クラリネットの同属楽器
クラリネット属の楽器は高音域から低音域まで種類が豊富です。小さな楽器は25p。一番大きな楽器になると、その長さは2mを超えます。それぞれ音域を変えるために管の長さを変えたものであり、運指などは殆ど同じです。基準形はソプラノ・クラリネットで、単にクラリネットと呼んだ場合には通常ソプラノ・クラリネットを指します。調性は、変ロ(B♭)調が一般的であり、この他にイ(A)調のものがあり、オーケストラなどで多く使われます。
E♭クラリネット
通称「Es エスクラ」と呼ばれています。B♭のソプラノ・クラリネットよりも4度高く、カン高くて鋭い響きのする音を出します、オーケストラの中では大変重要な役割も多く、「幻想交響曲」や「ボレロ」などで重要なソロの場面があります。
ソプラノ・クラリネット(B♭)
単にクラリネットと呼んだ場合には通常ソプラノ・クラリネットを指します。調性は、変ロ(B♭)調が一般的であり、この他にイ(A)調のものがあります。音色はピアニッシモでは非常に柔らかく、フォルテッシモでは激しくドラマティックに響き、表現力に非常に富んだ楽器です。シンフォニックなオーケストラでのB♭クラリネットの位置は非常に重要です。
アルト・クラリネット(E♭)
ソプラノ・クラリネットとバス・クラリネットの中間サイズで、低い音程を出すために管はクラリネットより長く、低音パートとして重厚な和音を構成する重要な音域と音色を受け持っています。アルト・クラリネットはオーケストラには使われておらず、おもに吹奏楽やクラリネットアンサンブルなどで使われています。
バセット・ホルン(F)
バセット・ホルンはクラリネットよりも大きく、マウスピース付近で管体が曲がっている、クラリネットとよく似た、シングルリードの木管楽器です。ホルンと名称がついていますがホルンではありません。バセット・ホルンは18世紀後半に発明されました。B♭クラリネットより4度低く、音色は響きがたいへん魅力的で格調にあふれ、モーツァルトはこの楽器を宗教音楽に好んで取り入れています。
バス・クラリネット(B♭)
この楽器は標準型のクラリネット(ソプラノ・クラリネット)のほぼ倍の長さを持つ変ロ (B♭) 調の楽器です。
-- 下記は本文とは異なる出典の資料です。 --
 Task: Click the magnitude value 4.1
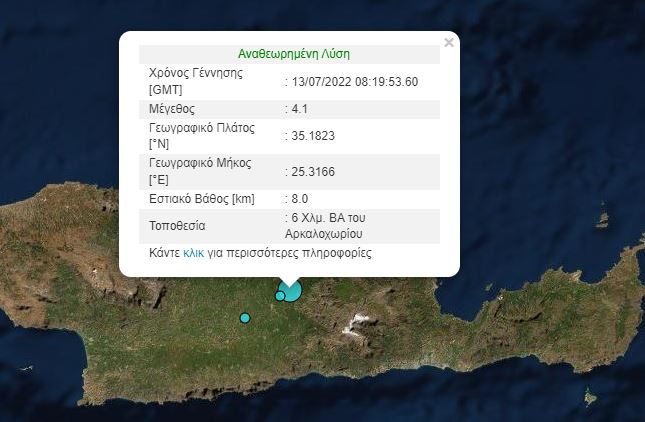[300, 109]
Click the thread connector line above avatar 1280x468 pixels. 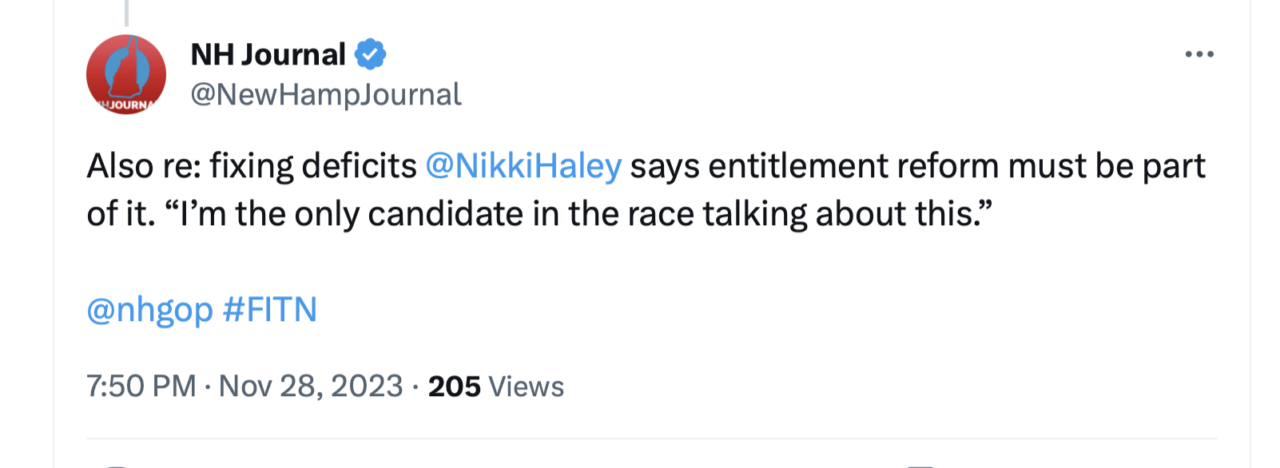coord(126,12)
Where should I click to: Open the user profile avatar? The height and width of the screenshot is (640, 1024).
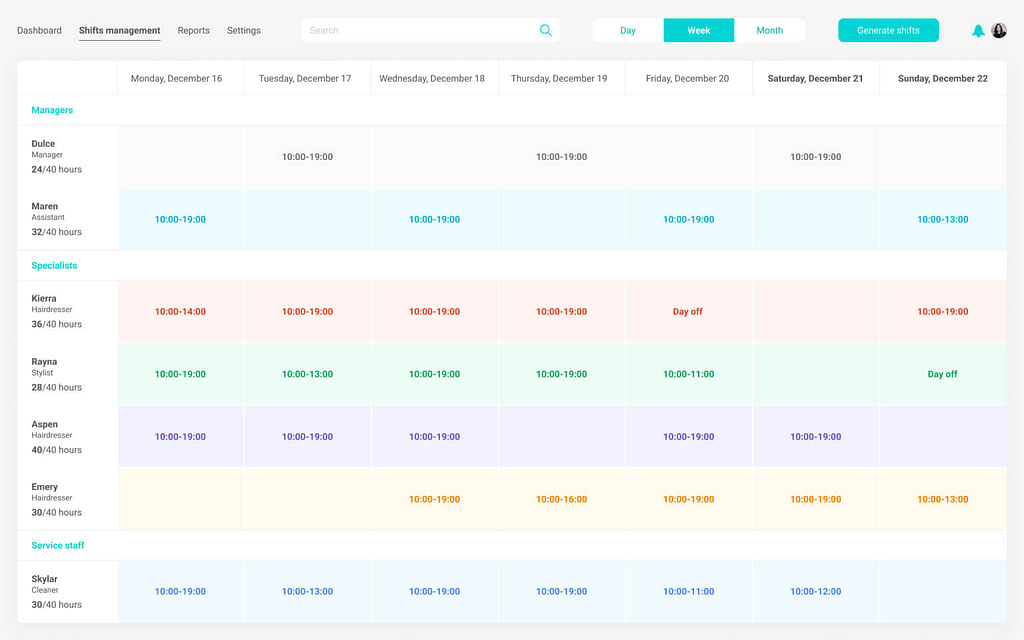pyautogui.click(x=999, y=31)
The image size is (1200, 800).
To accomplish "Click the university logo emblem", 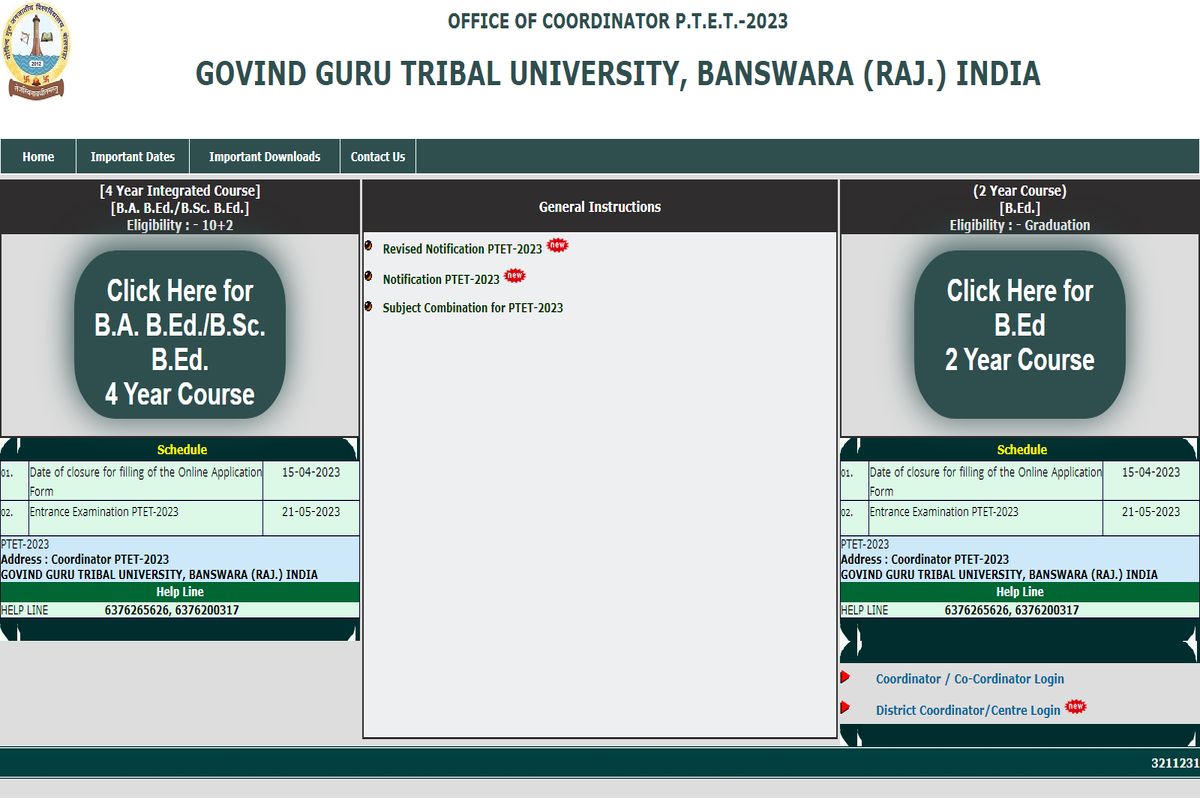I will click(37, 51).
アルト・クラリネットより更に低い音域の音を出します。音は低くまろやかで、豊かな響きが特徴的です。管が長いため押さえる穴の間隔も広くなっています。
コントラバス・クラリネット(B♭)
変ロ (B♭) 調のバス・クラリネットの1.5倍の長さを持つコントラバス・クラリネットは、一番低い音を出す楽器で、低音域は豊かで並外れた深さがあります。吹奏楽やクラリネットアンサンブルにおいて重要な役割を果たし、特にクラリネット六重奏などの室内楽では欠かせない楽器です。